[Anrede],

eigentlich sollte heute ein Meilenstein der Privatschulfinanzierung im Land verabschiedet werden, aber leider müssen wir heute feststellen:

Die tatsächliche Durchsetzung des Sonderungsverbots ist fraglich, da die möglichen Höchstsätze für einkommensschwache Familie auch weiterhin unerschwinglich sein werden.

Die Physiotherapieschulen werden in ihrer Existenz gefährdet.

Das Gesetzgebungsverfahren ist, entschuldigen Sie den lapidaren Ausdruck, „völlig schräg“.

Zu den einzelnen Punkten:

Eine Analyse von Wrase/Jung/Helbig vom Wissenschaftszentrum für Sozialforschung in Berlin gesteht dem Gesetzesentwurf – das sei Ihnen heute durchaus zugestanden – in Teilen zu vorbildhaft zu sein. Dies gilt insbesondere mit Blick auf die 160-€-Deckelung des Schulgeldes und der angekündigten Überprüfungen. Aber das Meisterstück ist zum Kunstfehler geworden – gepfuscht wird gleich an mehreren Stellen.

Konkret zeigen die Autoren eine deutliche unsoziale Schlagseite auf:

Es fehlt bislang eine Geschwister-Regelung. Hier, Frau Ministerin, haben Sie bis Jahresende eine Nachbesserung zugesagt.

Es fehlt an Transparenz, unter welchen Bedingungen die Schulen das Schulgeld reduzieren und wann komplett erlassen können und sollten:

Zwar ist festgelegt, dass das Schulgeld 5% des Nettoeinkommens einer Familie nicht übersteigen soll. Die Autoren weisen jedoch zurecht darauf hin, dass diese 5 % für einen Haushalt mit z.B. 5.000,- € eine andere Belastung darstellen als für einen Haushalt mit 1.000 bis 2.000 € Nettoeinkommen. Eine Lösung könnte hier sein, das frei verfügbare Haushaltsnetto-Einkommen heranzuziehen. Dieses ergibt sich nach Abzug von Basiskosten u.a. für Miete, Bekleidung und Lebensmittel. Eine solche soziale Regelung wird von Ihnen abgelehnt. Wenig erstaunlich, wenn zwei konservative Parteien regieren.

Wir begrüßen, dass das die Förderung der Privatschulen mit 80 % nach Brutto-Kosten-Modell gesetzlich verankert wird.

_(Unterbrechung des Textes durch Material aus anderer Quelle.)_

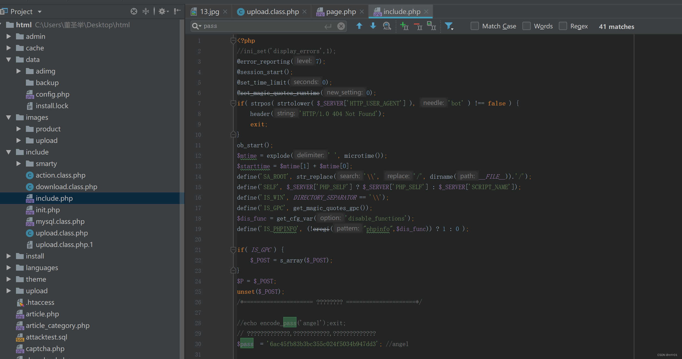Enable the Words checkbox
Viewport: 682px width, 359px height.
tap(526, 26)
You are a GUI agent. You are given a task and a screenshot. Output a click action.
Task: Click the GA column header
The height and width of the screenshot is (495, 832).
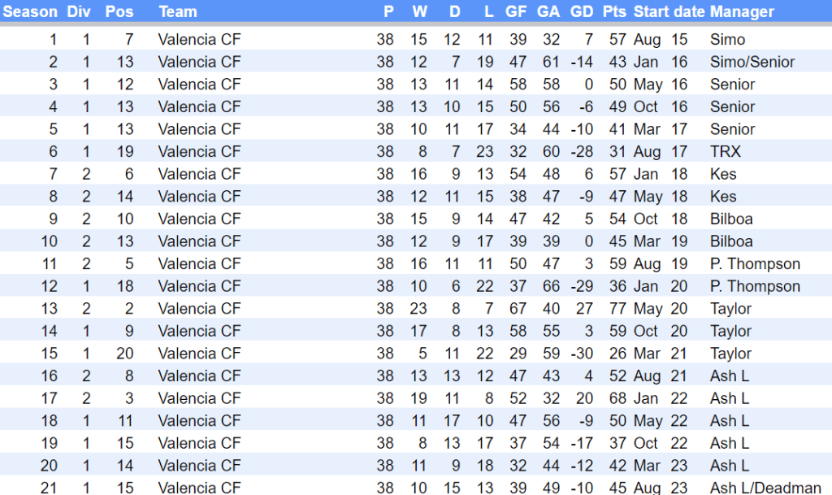548,11
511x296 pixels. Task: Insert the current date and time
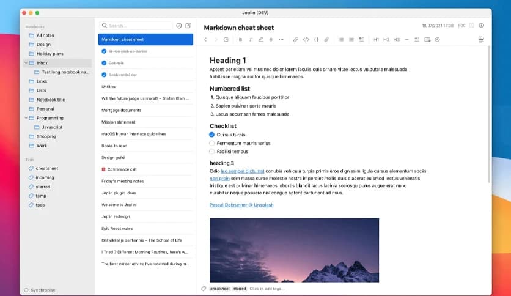pyautogui.click(x=437, y=39)
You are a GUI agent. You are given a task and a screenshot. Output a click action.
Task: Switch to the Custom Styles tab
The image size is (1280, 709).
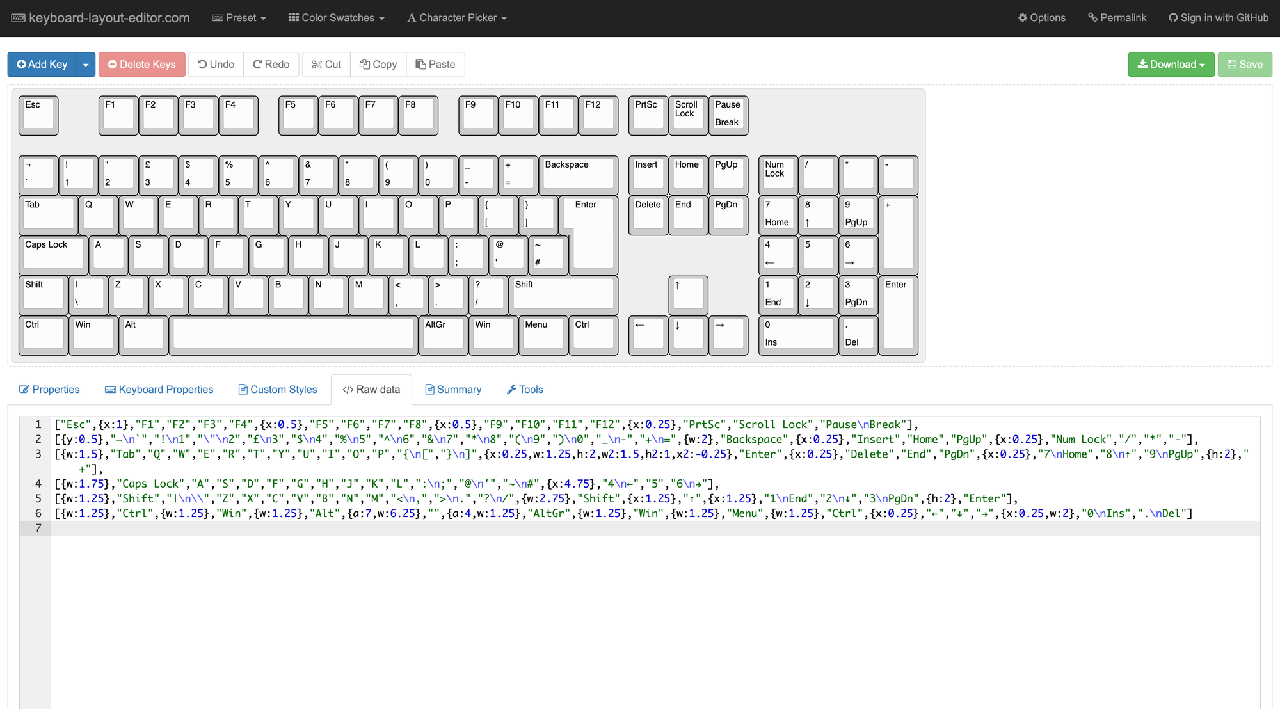277,389
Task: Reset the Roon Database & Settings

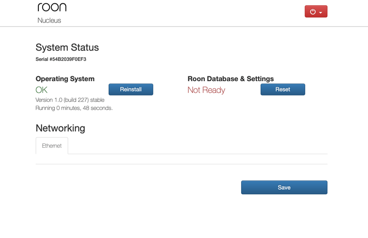Action: point(283,90)
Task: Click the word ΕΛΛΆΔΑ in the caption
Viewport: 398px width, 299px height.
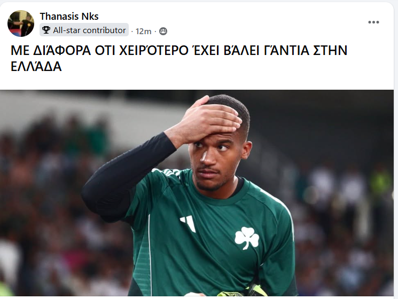Action: point(36,67)

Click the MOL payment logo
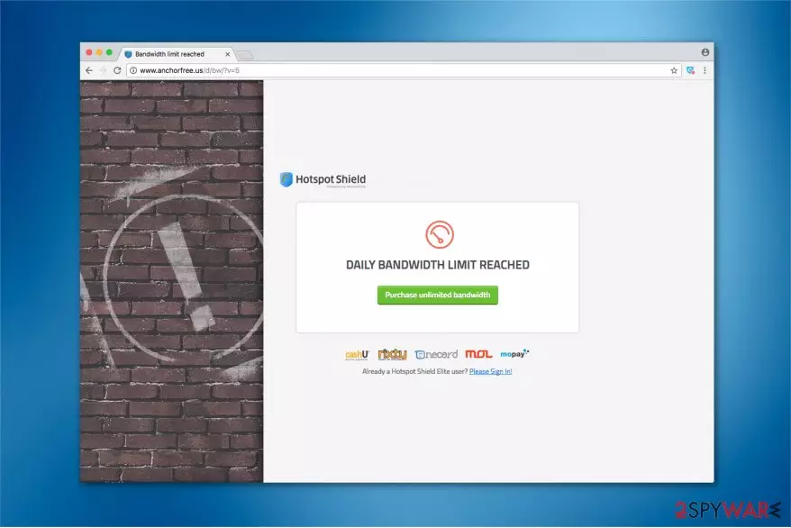[478, 354]
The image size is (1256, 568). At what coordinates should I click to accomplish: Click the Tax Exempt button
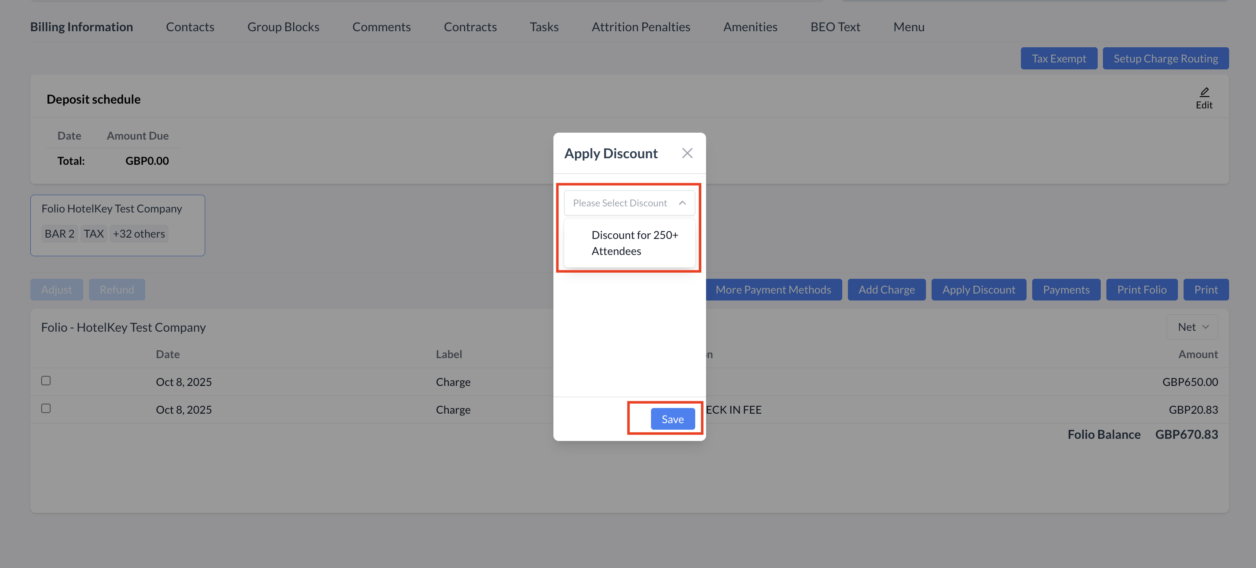click(1058, 59)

Ein wirklich nachhaltiges Finanzierungsmodell muss jedoch zusätzliche Kosten für die Ganztagsschule und die Schulsozialarbeit berücksichtigen. Die Frage, wie diese pädagogisch sinnvollen Maßnahmen an freien Schulen sonst finanziert werden können, wird zu Lasten der Bildungsqualität weiter aufgeschoben.

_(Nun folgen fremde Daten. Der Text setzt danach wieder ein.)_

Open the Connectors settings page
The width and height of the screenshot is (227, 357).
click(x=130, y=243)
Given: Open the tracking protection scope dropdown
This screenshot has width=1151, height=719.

Ein zentraler Fehler liegt schließlich in der Fehlzuordnung der Physiotherapieschulen in die Kategorie „übrige Berufskollegs“. Der Zuschuss soll jetzt nach Gesetz 5.525 € je Schüler je Jahr betragen. Bereits 2015 hatte allerdings ein Gutachten für das Sozialministerium einen notwendigen Zuschussbetrag von circa 7.400 € [80 % von 9.250 €] erbracht. Nach Berechnungen eines Gutachtens der Physiotherapieschulen liegen die Kosten der Ausbildung sogar noch höher. In jedem Fall verbleibt eine Deckungslücke von mehreren tausend Euro. Dies verbunden mit der vorgesehen – und notwendigen! – Deckelung der Beitragshöhe würde die Physiotherapieschulen in die Pleite treiben. Und das darf nicht sein!

Hier muss also dringend etwas passieren – und was ist die Reaktion der Regierungsfraktionen? Willkommen im Skurrilitätentheater!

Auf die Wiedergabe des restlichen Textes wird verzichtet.